Should Keane have wanted clarification on his future from Benitez, he will have been interested to know that the Liverpool manager was given five opportunities to dismiss any doubt over the striker's future yesterday but opted to leave the issue open-ended.
"Clearly he is our player and in the squad for tomorrow, and that's it," was all Benitez would say. When asked whether he wanted to sell him in this transfer window, Benitez said: "I want to see him scoring goals. I don't need to sell any players. We are in the title race, I want to keep all the players. We don't need to sell anyone."
That contrasted with Benitez's response when Manchester City's new owners' former figurehead, Sulaiman Al-Fahim, listed Fernando Torres among those players Sheikh Mansour al-Nahyan coveted, back in September.
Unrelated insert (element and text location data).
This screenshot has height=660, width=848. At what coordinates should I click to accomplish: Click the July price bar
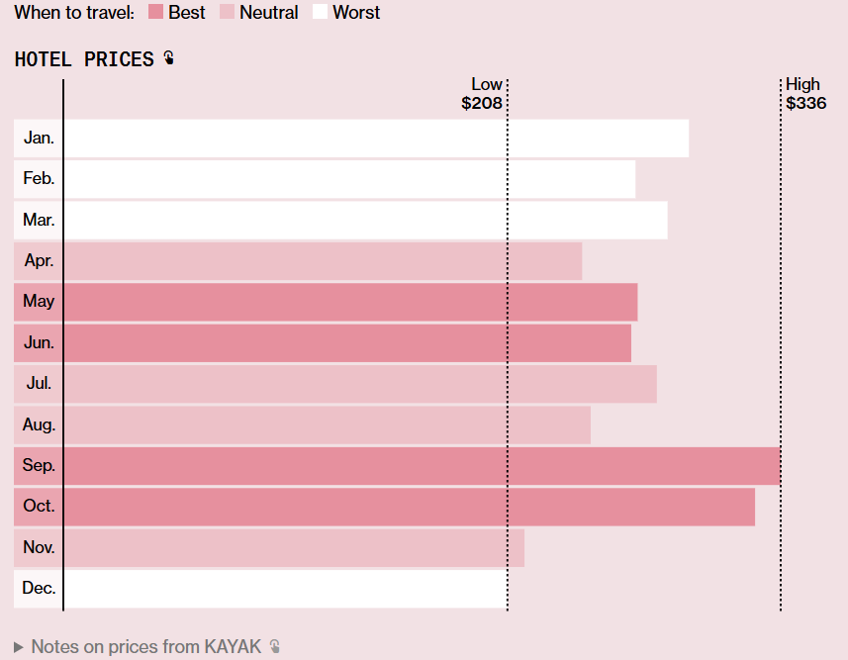(x=360, y=384)
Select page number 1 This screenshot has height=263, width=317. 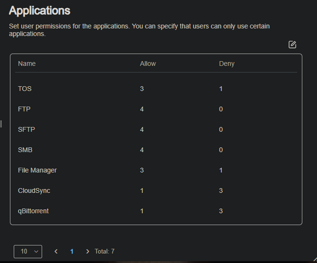[72, 252]
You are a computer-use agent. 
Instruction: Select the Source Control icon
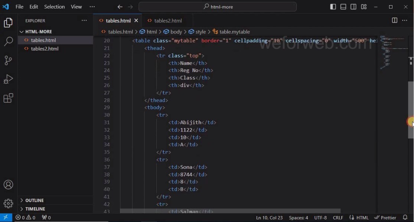(x=8, y=61)
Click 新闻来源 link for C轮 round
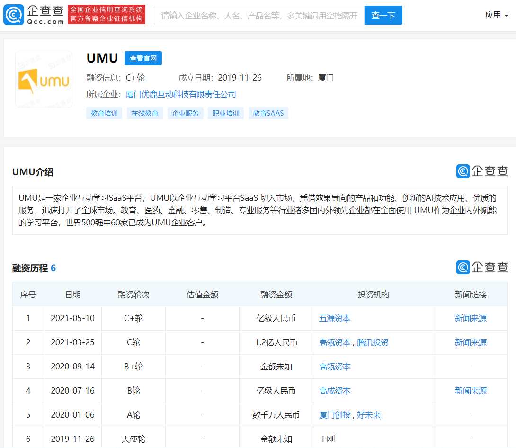This screenshot has height=448, width=516. tap(471, 342)
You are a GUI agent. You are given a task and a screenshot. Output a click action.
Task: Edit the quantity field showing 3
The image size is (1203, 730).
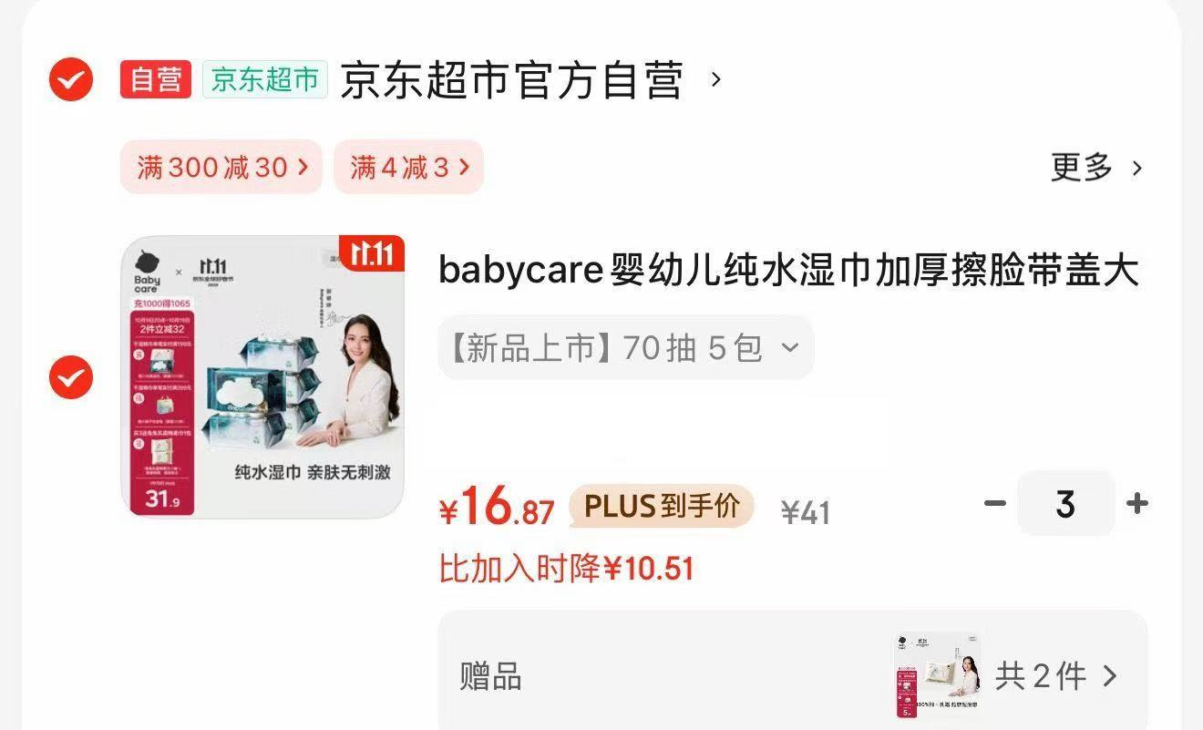click(1066, 503)
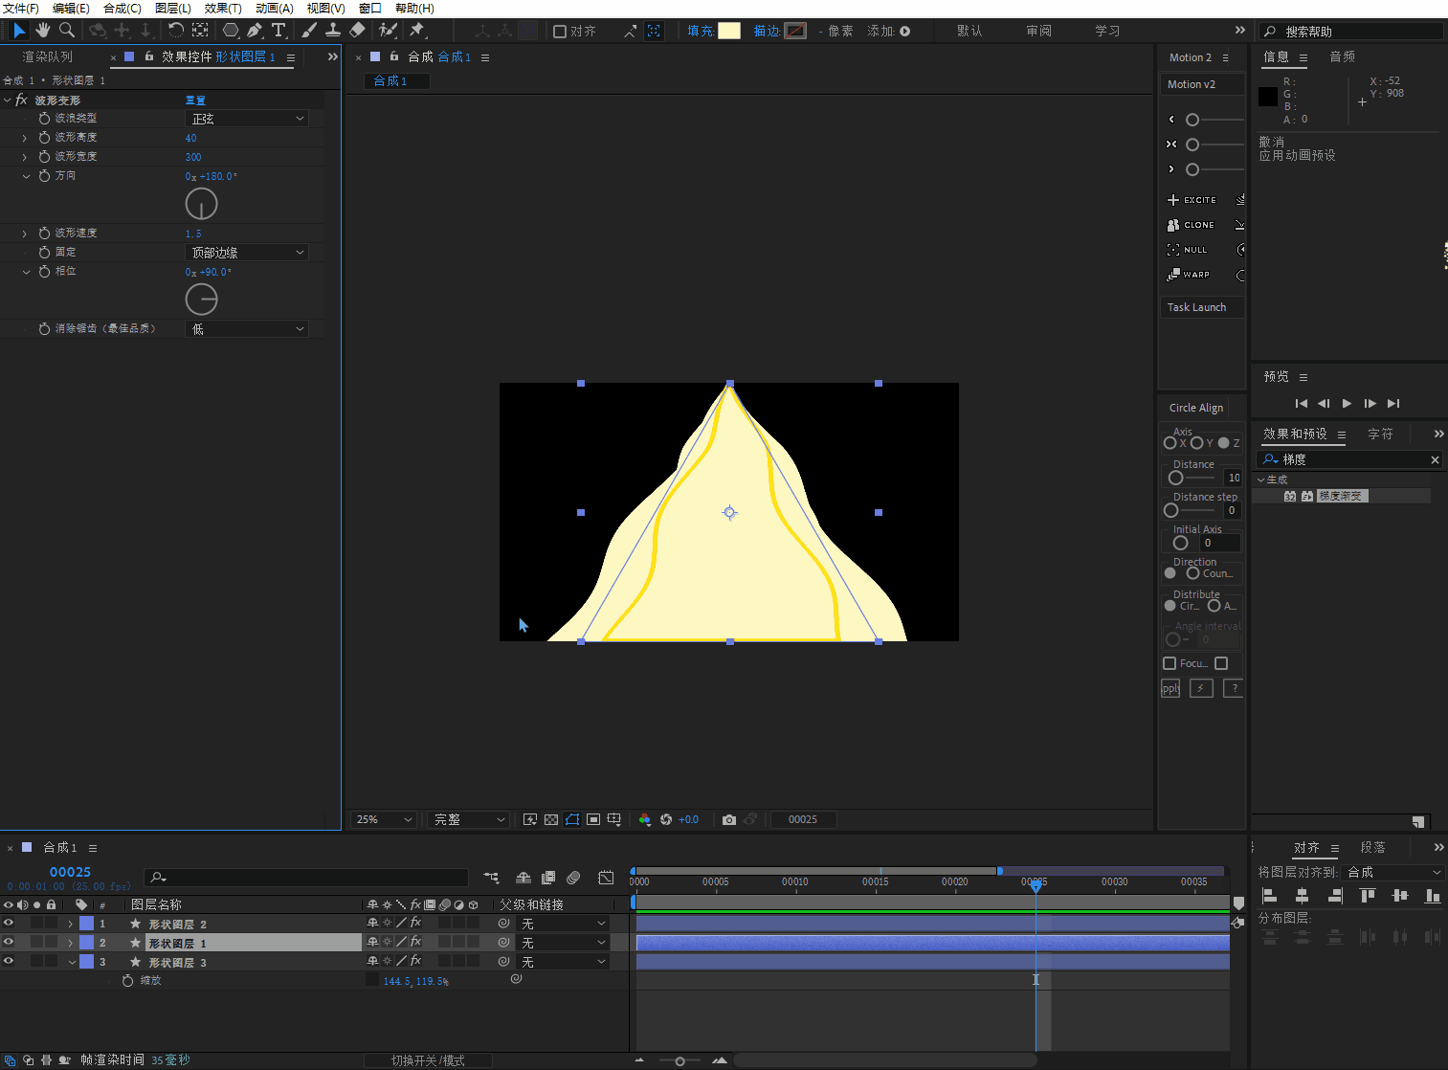Select the Clone Stamp tool
Screen dimensions: 1448x1070
click(333, 31)
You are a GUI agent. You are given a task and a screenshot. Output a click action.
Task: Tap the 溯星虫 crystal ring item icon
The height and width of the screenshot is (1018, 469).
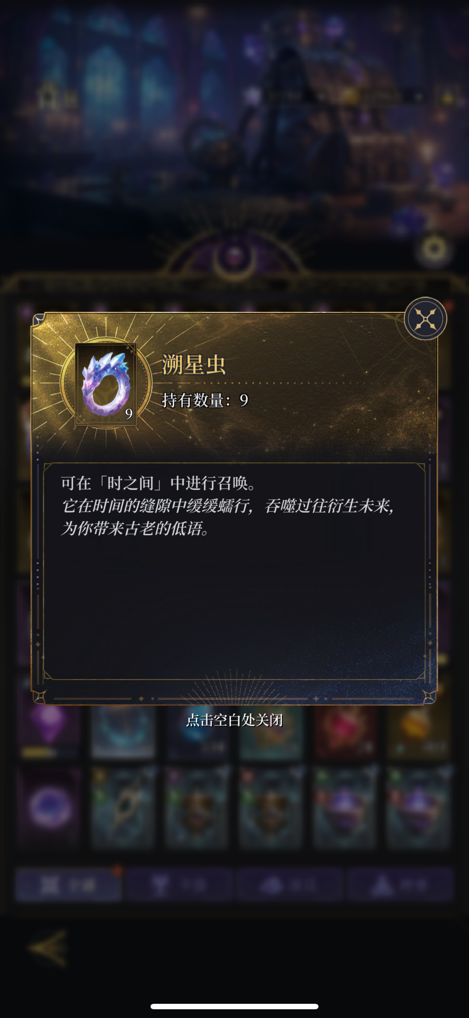tap(106, 384)
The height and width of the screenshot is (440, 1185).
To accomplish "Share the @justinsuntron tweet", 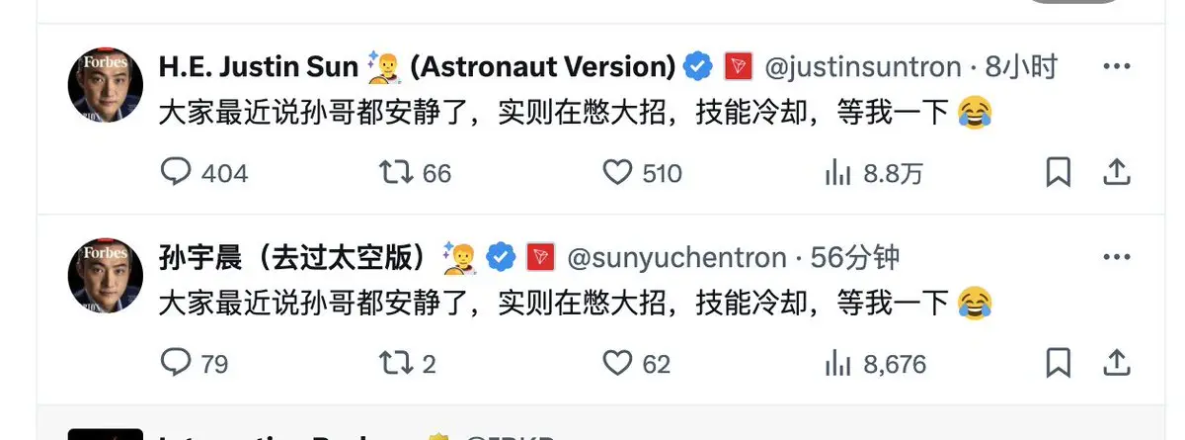I will pos(1116,173).
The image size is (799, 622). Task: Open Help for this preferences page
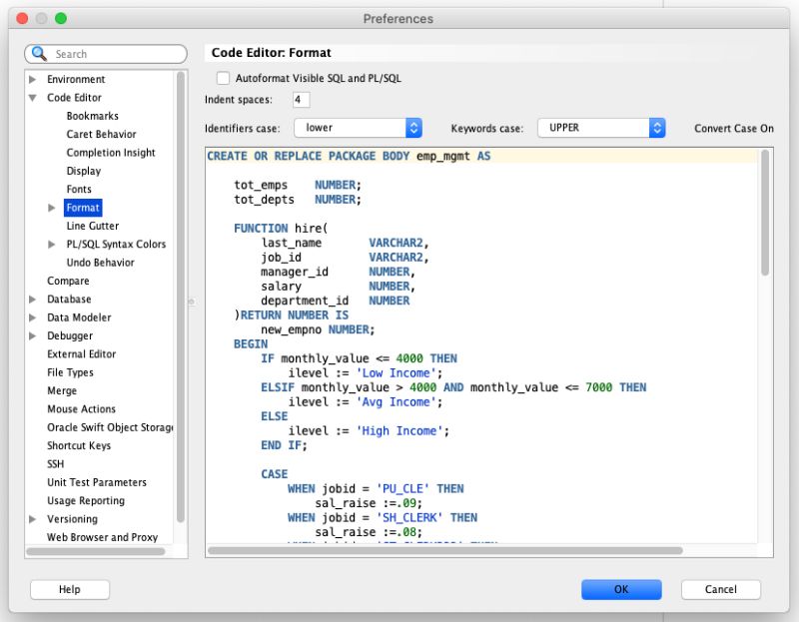pyautogui.click(x=69, y=589)
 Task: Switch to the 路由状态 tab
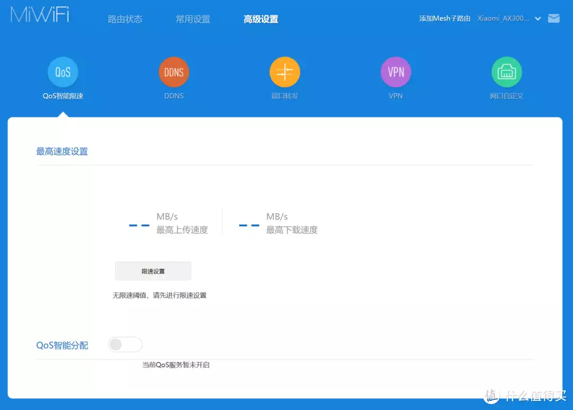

Benitez said yesterday: "We have had four or five approaches from different teams for players and the answer's been the same for them all – no. We want all our players. We don't want to sell. Robbie could be one of the ones we had an approach about, I won't say."
Lennon and Jenas had both been acquired by Tottenham on the basis that they fitted the club's former policy of buying young English talent. Lennon was bought from Leeds United by Frank Arnesen when he was the club's director of football for the budget price of £1m. The winger has interested Benitez before and he would be an appealing alternative to Dirk Kuyt and Yossi Benayoun on the right wing. Jenas is currently injured.
Keane was stunned to be told that David Ngog, the young French striker who is yet to start a league game, would replace him in the squad for Sunday's FA Cup derby with Everton. But Benitez insisted that he did not see fit to explain his thinking to Keane, one-to-one, at Liverpool's Melwood training ground. "I talk to all the players," Benitez said. "When you sign a player, the price doesn't matter. The main thing is just that they work hard like the rest. It was clear we had Ryan Babel, Dirk Kuyt, Fernando Torres, Gerrard playing as a second striker and also David Ngog, so we had lots of options if we needed to change.
"He [Keane] knows he can play better. Everyone knows he's better than the one we are watching on the pitch sometimes," the Liverpool manager said. "When you sign them you have to give them time. Some take longer than others. Some just need a month, others a year."
Spurs are expected to make a decision today whether to sign the midfielder Stephen Appiah.